SOURCE DOCUMENT

=== Begin Enclosure ===

In the latest school shooting outside of Portland, one has to wonder if the social hierarchy produced by sports is a factor in the tragedy. While details are still emerging about the Troutdale, Oregon shooting, we do know the perpetrator shot a soccer player in a high school locker room.
One commonality among school shooters is that they are socially marginalized and male athletes often sit atop school social hierarchies. Studies reveal that athletic departments can be the most homophobic places on any school or college campus (Jacobson, 2002). It’s not surprising, therefore, that Kimmel and Mahler (2001), found that in 23 school shootings, the perpetrators were subjected to homophobic taunts and slurs, even if they identified as heterosexual. Additionally, the valorization of athletes was certainly a factor in the 1999 Columbine shooting where students Eric Harris and Dylan Klebold killed 13 of their classmates and wounded 21 others. At Columbine, a star football player was elected prom king despite being on probation for burglary, the wrestling champion parked his $100,000 Hummer in a 15-minute parking spot all day and another football player teased a female student about her breast size in class without repercussion (Adams & Russakoff, 1999). Harris and Kiebold were both teased about being gay (Newman & Fox, 2009), and the two boys railed against athletes in their writings before the shooting.
Other studies have confirmed that social marginalization is often a motivator for school shootings. UC Berkeley professor Cybelle Fox, along with four other colleagues, wrote a book called, “Rampage, the social roots of school shootings” in 2004 and marginalization was a centerpiece of their findings. Later, Fox and Princeton’s Katherine Newman (2009) wrote an academic article examining school rampage shootings from 2002 to 2008. Two common factors in rampages were social marginalization and the need for the shooters to establish their masculinity, which is often subjugated through alienation and bullying. Thus, by doing something that most other students will not do (i.e. murdering), perpetrators are making a distorted attempt to re-establish their masculinity.
Other factors in school shooters included mental illness, lack of surveillance and availability of guns. Studies point to the increased militarization of masculinity as a precursor for resolving conflicts violently. That was a factor in the Troutdale, Oregon case, where 15-year-old Jared Michael Padgett was a group leader in the school’s ROTC program. Of course, not all ROTC programs turn out murderers; however Padgett listed several gun and knife sites on his Facebook page and valorized his older brother who served in Afghanistan. Again, the aforementioned factors alone do not lead to tragedy, but they can when combined with characteristics outlined by Fox and Newman.
Consequently, classes and talks centered on LGBTQ acceptance in athletic departments and elsewhere would be a positive step in reducing school tragedies. Additionally, valuing academics, art, leadership, debate and other school pursuits could place athletics in its proper perspective.
Journalist, parents, coaches, teachers and even students should be aware of the critical need to accept and include all students into school social structures, and that, once again, bullying can too easily turn into tragedy.
Adams, L., & Russakoff, D. (1999, June 12). Dissecting Columbine’s cult of the athlete. Washington Post, P. A1.
Jacobson, J. (2002). The loneliest athletes: Facing derision in a macho culture, many Gay athletes in team sports hide their sexuality. The Chronicle of Higher Education. Retrieved June 10, 2014, from http://chronicle.com/weekly/v49/i10/10a03601.htm
Kimmel, M., & Mahler, M. (2003). Adolescent masculinity & homophobic violence: Random shootings, 1982-2001. The American Behavioral Scientist, 46, 1439-58.
Newman, K. & Fox,C. (2009). Repeat tragedy: Rampage shootings in American high school and college settings 2002-2008. American Behavioral Scientist, 52, 1286-1308.

=== End Enclosure ===

DIRECTIONS FOR THIS TASK
Can you copy, word for word, the part of the school shootings article starting at "Jacobson, J. (2002)." and ending at "Scientist, 52, 1286-1308."?

DATASET CONTENT
=== Begin Enclosure ===

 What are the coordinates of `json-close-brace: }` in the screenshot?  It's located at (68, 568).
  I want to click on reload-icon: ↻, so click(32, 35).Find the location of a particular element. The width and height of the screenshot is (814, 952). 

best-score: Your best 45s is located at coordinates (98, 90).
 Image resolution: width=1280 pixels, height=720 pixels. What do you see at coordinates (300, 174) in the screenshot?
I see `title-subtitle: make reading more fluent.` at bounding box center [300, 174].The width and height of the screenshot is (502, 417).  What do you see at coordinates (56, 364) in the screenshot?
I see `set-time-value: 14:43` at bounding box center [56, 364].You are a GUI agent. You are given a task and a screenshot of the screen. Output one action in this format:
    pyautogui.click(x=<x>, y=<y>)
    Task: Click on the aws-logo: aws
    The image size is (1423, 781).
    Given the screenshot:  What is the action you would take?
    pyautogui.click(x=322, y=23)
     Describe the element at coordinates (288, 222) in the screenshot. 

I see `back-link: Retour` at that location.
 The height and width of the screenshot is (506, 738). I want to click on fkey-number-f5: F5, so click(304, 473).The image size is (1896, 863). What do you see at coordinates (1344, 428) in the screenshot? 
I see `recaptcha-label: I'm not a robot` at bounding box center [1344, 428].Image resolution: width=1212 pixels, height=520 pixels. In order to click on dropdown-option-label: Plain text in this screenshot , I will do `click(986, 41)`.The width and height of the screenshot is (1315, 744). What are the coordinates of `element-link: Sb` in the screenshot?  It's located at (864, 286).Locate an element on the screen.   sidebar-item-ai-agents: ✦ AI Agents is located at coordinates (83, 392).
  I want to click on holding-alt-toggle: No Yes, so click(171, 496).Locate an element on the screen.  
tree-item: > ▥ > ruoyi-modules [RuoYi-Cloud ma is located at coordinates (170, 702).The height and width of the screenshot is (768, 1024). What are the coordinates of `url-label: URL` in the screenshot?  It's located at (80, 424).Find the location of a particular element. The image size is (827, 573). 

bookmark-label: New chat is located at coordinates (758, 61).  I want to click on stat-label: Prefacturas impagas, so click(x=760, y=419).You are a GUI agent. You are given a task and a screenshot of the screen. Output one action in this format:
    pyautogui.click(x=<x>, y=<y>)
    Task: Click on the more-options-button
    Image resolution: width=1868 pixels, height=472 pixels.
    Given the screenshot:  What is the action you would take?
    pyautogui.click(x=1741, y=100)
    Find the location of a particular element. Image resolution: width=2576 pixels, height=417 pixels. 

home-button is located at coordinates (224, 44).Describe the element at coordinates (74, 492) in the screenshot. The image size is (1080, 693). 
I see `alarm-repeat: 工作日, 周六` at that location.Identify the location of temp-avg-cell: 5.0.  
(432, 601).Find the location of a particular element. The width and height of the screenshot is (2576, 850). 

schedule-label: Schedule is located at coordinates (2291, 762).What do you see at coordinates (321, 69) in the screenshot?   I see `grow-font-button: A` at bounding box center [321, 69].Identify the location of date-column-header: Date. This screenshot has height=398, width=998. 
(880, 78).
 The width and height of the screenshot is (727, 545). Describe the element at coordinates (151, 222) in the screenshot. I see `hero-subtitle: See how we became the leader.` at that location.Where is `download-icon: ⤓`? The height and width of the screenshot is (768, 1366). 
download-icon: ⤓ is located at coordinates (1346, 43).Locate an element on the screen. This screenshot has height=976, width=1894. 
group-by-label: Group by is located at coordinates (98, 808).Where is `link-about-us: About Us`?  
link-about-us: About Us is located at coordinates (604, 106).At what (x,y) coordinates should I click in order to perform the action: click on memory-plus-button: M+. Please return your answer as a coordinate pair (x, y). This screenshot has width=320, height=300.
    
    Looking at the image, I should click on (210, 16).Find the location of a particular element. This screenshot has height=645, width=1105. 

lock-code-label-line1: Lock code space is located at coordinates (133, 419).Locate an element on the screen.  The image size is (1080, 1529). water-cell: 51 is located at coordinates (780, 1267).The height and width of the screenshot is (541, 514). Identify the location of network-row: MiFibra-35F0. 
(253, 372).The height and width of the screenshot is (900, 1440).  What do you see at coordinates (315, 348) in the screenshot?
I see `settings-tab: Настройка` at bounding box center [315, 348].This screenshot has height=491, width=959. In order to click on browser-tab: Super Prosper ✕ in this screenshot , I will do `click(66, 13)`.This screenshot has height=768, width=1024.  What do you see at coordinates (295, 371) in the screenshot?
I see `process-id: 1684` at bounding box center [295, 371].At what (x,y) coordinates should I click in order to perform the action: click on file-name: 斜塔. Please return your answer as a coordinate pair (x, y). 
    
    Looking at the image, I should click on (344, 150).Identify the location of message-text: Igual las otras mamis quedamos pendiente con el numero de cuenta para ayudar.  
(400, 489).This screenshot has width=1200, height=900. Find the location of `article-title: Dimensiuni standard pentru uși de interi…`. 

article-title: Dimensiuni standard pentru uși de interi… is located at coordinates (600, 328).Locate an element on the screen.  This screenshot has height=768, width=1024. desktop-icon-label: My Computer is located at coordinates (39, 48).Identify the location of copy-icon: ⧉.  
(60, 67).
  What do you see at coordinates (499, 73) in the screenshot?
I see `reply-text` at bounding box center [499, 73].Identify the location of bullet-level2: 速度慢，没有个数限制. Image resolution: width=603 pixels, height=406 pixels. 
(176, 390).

=== End Enclosure ===

EXERCISE OUTPUT
Jacobson, J. (2002). The loneliest athletes: Facing derision in a macho culture, many Gay athletes in team sports hide their sexuality. The Chronicle of Higher Education. Retrieved June 10, 2014, from http://chronicle.com/weekly/v49/i10/10a03601.htm
Kimmel, M., & Mahler, M. (2003). Adolescent masculinity & homophobic violence: Random shootings, 1982-2001. The American Behavioral Scientist, 46, 1439-58.
Newman, K. & Fox,C. (2009). Repeat tragedy: Rampage shootings in American high school and college settings 2002-2008. American Behavioral Scientist, 52, 1286-1308.